**** PROVIDED INFORMATION ****

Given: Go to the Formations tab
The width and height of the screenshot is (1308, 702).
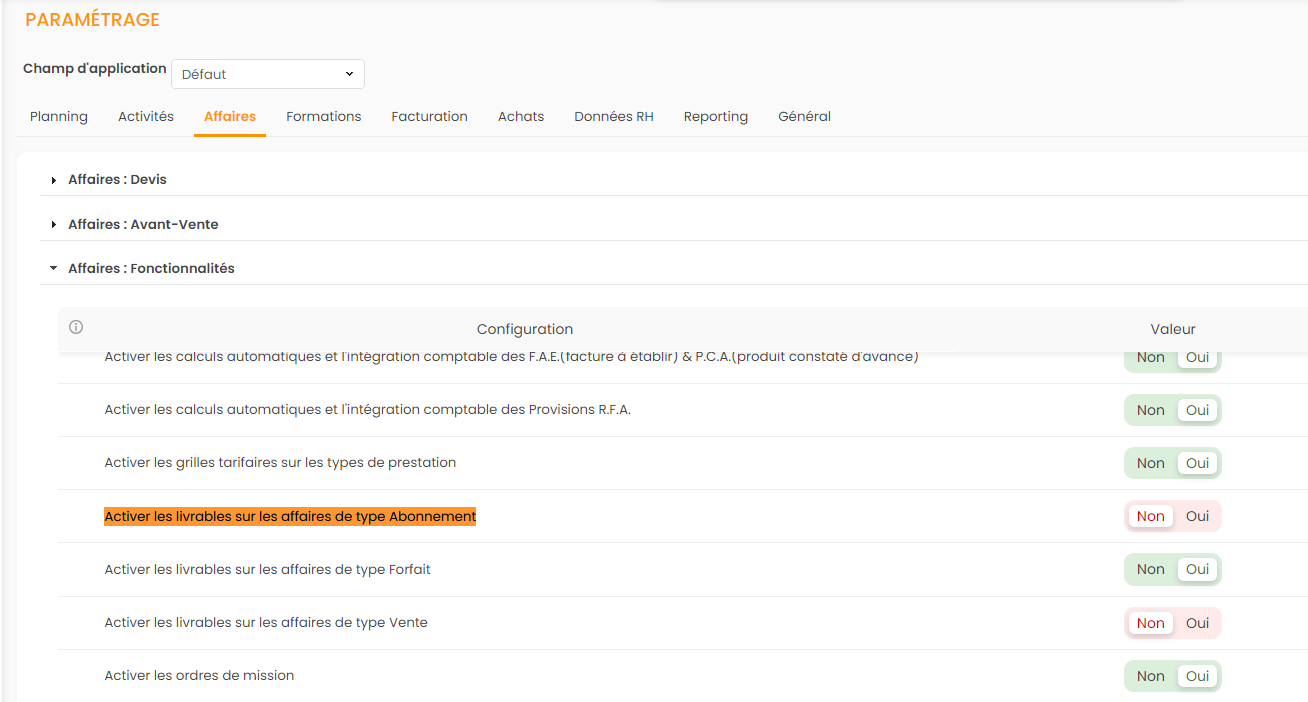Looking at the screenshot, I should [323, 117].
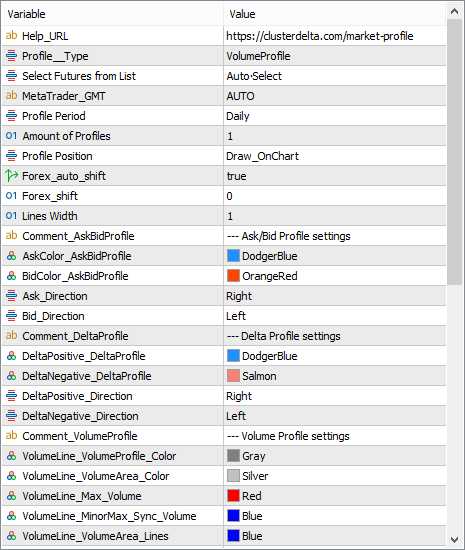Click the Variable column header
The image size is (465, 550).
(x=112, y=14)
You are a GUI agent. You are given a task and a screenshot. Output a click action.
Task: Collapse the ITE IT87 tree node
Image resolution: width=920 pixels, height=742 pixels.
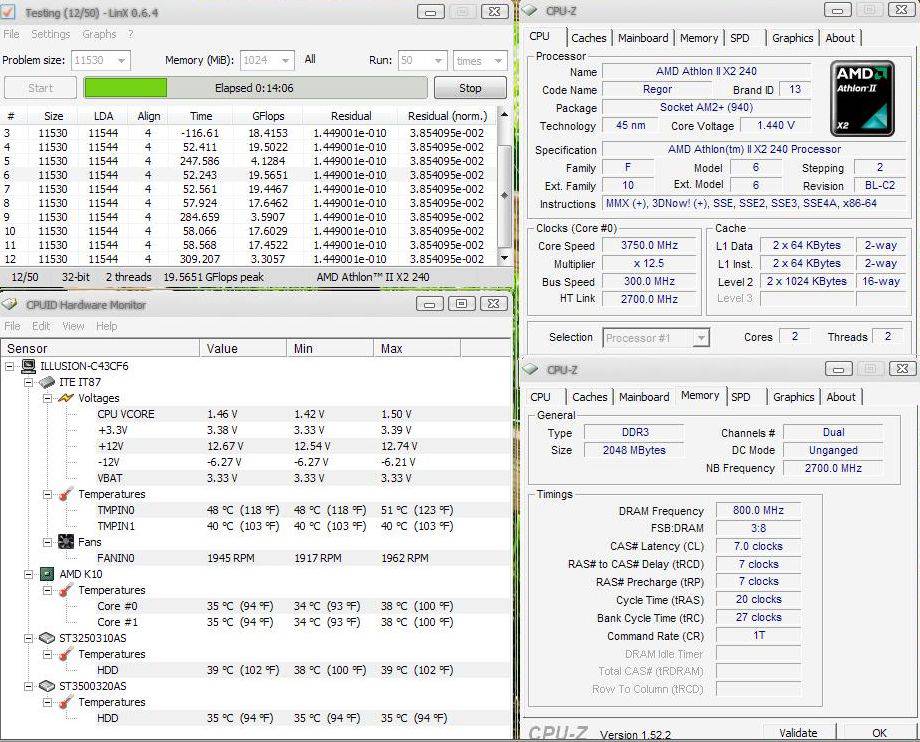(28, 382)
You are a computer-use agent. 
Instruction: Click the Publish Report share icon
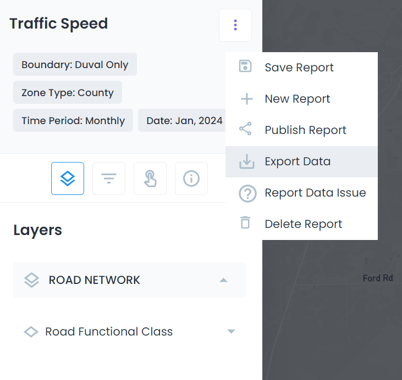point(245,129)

****
**** PROVIDED INFORMATION ****

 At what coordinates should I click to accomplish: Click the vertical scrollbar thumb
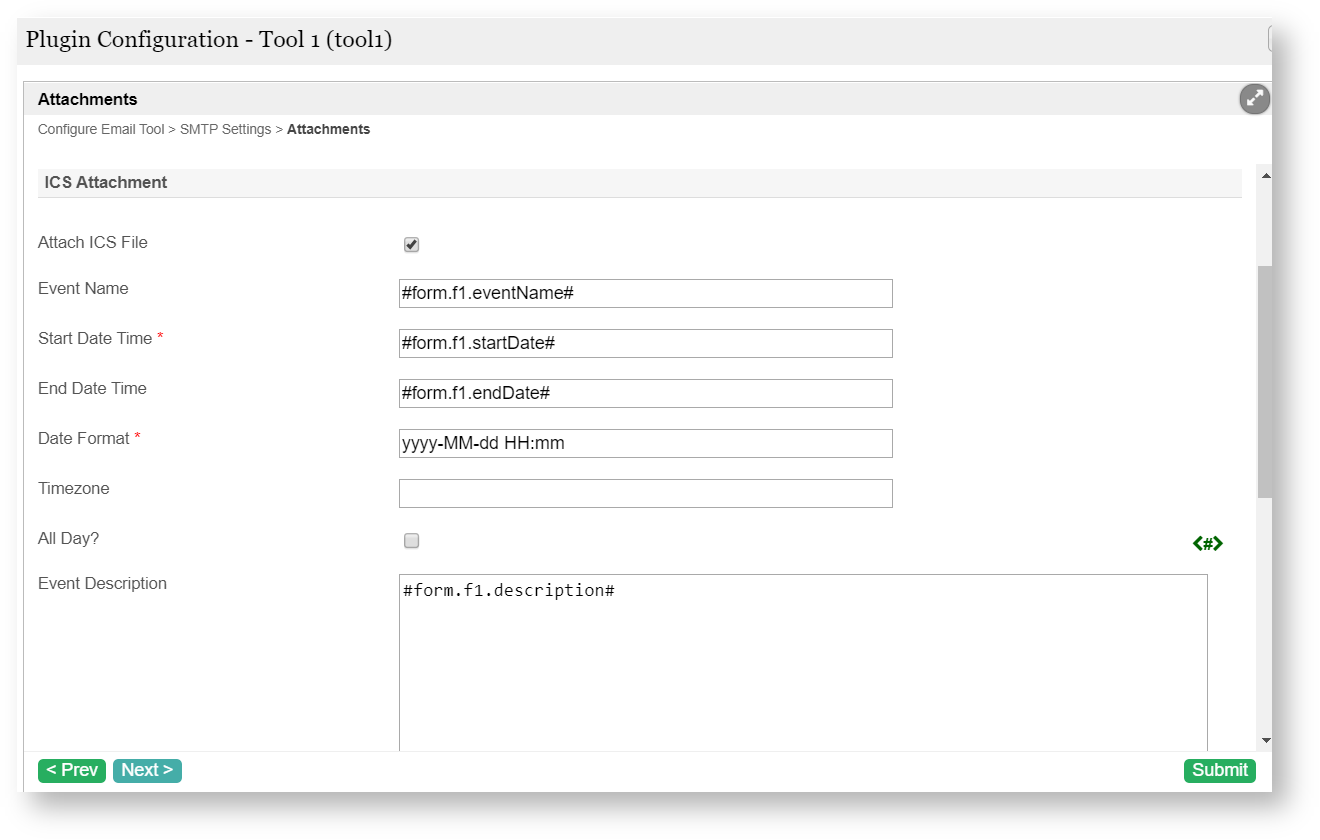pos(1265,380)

****

# WHAT THE TASK REQUIRES
Throughout the material above, find each line with "agent" and return it.

# RESPONSE BOX
You are a GUI agent. You are given a task and a screenshot. Output a click action.
You are a computer-use agent. 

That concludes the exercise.